**About this notebook**

This notebook scans a Snowflake database schema for Iceberg tables, and creates corresponding [Iceberg shortcuts](https://learn.microsoft.com/fabric/onelake/onelake-iceberg-tables) in a Fabric Lakehouse.

**Before you run this notebook**

Using Microsoft Fabric, create a cloud connection for storage account (ADLS Gen2). The cloud connection must be pointing to the same ADLS Gen2 account which is used by Snowflake to host iceberg tables as an [external volume](https://docs.snowflake.com/user-guide/tables-iceberg). 
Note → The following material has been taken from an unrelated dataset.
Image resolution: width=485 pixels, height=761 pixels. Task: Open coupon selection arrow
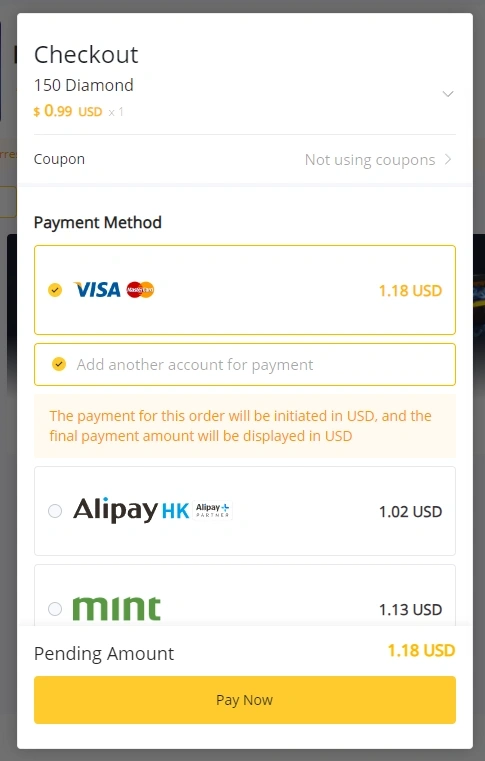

Once you have configured a connection, you can use its Connection ID (unique identifier) across various Microsoft Fabric experiences such as external shortcuts, Data Pipelines and Dataflow Gen2. In this notebook, you will use Connection ID to create external shortcuts. For more information on cloud connection and how to obtain Connection ID, refer to [this link](https://learn.microsoft.com/fabric/data-factory/connector-azure-data-lake-storage-gen2). You can also create a cloud connection using [Fabric REST API](https://learn.microsoft.com/fabric/data-factory/connector-rest).

**Input parameters**
- [Connection ID](https://learn.microsoft.com/fabric/data-factory/data-source-management#retrieve-a-data-source-connection-id) - You can retrieve this either via API or Fabric web interface. Connection ID is used to create shortcuts once the notebook generates list of iceberg tables.
- Storage account name - This is the storage account used by Snowflake database to store Apache Iceberg tables.
- Name of Snowflake database
- Name of Snowflake schema 
- Username and password to access Snowflake database. This is used to scan metadata and build a list of iceberg tables on Snowflake. Consider using credentials which have permission to scan metadata and generate this list. You do not need admin privileges for this.
- [Snowflake account identifier](https://docs.snowflake.com/user-guide/admin-account-identifier)


In [None]:
# Install Snowflake connector
!pip install -q snowflake-connector-python

In [None]:
# Import libraries
import snowflake.connector
import pandas as pd
import requests, json
from requests.adapters import HTTPAdapter, Retry
import time
from datetime import datetime
import notebookutils
import sempy.fabric as fabric


Use the cell below to set variable values.

In [None]:
# Replace with connection ID of ADLS 
connection_id = "<replace with connection id>"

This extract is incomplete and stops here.